(Dataset entries)
-------
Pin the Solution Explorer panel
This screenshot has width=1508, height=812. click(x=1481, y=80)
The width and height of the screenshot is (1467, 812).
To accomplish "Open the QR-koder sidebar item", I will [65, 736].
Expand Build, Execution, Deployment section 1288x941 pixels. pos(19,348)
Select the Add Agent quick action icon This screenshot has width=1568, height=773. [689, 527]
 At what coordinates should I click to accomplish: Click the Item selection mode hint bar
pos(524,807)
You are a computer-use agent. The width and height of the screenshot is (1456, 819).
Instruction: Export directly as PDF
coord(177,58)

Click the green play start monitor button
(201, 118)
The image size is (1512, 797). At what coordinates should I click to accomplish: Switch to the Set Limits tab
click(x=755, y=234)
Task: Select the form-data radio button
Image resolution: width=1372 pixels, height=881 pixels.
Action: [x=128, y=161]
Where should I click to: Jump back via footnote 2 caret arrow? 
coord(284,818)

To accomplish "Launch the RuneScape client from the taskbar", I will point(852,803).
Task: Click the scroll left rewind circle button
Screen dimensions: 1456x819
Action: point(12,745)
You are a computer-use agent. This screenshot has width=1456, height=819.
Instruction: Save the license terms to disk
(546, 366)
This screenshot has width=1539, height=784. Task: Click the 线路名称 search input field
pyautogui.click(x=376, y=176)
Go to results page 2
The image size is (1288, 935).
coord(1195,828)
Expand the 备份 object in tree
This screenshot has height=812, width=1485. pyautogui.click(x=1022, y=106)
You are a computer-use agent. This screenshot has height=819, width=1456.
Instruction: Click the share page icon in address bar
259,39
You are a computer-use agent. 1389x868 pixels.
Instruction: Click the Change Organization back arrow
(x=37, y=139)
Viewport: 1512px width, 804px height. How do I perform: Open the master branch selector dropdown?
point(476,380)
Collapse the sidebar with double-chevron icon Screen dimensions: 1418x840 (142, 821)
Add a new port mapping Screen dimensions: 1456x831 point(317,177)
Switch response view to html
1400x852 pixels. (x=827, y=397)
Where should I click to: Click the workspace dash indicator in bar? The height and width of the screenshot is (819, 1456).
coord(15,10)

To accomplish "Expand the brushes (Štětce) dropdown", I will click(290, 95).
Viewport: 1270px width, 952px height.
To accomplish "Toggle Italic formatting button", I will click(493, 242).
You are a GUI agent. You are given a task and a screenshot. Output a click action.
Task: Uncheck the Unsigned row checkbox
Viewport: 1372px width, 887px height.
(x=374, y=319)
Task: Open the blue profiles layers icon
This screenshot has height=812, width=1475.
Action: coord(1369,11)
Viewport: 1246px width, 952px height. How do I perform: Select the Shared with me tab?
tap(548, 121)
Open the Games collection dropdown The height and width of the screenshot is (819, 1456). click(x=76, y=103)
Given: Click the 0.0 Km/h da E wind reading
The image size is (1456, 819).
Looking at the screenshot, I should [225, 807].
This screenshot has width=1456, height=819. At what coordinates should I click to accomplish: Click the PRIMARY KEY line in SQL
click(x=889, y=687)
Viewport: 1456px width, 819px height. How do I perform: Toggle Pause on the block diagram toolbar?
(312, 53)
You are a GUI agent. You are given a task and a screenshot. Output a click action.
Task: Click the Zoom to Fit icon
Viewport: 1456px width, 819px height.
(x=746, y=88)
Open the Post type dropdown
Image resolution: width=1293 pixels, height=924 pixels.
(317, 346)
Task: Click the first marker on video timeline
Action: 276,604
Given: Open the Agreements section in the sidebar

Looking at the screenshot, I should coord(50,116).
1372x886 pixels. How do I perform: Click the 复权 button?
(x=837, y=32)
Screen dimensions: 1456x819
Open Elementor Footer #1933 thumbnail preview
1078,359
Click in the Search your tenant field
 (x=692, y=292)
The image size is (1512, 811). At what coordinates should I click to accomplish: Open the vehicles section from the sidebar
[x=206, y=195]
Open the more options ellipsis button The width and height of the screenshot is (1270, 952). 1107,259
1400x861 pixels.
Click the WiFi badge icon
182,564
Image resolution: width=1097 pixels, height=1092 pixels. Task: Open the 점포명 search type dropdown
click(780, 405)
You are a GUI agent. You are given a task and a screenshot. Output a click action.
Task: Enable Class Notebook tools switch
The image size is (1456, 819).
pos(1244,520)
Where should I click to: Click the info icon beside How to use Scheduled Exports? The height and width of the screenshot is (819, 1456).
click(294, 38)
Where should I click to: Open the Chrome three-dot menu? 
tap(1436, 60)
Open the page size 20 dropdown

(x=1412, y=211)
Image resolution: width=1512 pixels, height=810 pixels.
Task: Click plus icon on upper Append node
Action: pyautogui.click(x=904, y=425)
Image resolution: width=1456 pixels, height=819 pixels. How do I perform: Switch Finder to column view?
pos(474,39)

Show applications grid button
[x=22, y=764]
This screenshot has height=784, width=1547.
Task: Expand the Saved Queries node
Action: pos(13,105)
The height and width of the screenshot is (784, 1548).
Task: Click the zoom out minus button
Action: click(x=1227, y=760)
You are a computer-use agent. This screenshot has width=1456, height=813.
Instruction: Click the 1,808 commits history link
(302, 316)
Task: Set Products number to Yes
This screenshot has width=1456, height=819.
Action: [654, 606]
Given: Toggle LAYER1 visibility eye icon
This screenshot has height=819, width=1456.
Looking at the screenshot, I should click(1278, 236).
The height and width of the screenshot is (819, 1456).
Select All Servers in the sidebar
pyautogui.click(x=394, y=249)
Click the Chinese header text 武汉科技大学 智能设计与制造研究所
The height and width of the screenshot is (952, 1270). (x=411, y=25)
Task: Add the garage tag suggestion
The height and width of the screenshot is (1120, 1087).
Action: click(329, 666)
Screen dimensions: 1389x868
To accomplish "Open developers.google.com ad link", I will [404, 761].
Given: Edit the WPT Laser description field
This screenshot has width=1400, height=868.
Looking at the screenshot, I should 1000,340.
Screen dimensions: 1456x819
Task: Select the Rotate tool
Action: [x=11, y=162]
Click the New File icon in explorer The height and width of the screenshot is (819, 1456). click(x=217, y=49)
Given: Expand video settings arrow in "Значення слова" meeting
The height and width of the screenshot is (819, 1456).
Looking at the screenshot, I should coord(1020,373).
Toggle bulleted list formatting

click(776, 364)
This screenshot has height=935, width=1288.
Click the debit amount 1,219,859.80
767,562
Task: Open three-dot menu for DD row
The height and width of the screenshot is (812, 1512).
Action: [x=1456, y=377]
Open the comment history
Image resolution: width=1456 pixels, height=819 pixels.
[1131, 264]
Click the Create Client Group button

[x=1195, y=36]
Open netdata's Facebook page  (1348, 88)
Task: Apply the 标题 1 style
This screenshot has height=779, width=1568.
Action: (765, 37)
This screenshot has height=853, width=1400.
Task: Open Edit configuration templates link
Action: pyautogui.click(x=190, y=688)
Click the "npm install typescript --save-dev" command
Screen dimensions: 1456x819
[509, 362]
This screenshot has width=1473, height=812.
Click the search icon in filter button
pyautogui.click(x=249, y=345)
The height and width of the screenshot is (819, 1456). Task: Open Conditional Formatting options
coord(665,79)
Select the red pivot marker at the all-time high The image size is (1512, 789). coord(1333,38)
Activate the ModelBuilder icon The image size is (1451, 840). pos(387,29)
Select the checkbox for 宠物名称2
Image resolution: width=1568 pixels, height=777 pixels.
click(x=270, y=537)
-------
:: PROBLEM STATEMENT ::
The lines above that hold the word "computer" are the ones to copy.

:: OUTPUT OF THE TASK ::
You are a computer-use agent. The width and height of the screenshot is (1456, 819).
You are a computer-use agent. This screenshot has width=1456, height=819.
You are a computer-use agent. This screenshot has height=819, width=1456.
You are a computer-use agent. 1389x868 pixels.
You are a computer-use agent. This screenshot has width=1456, height=813.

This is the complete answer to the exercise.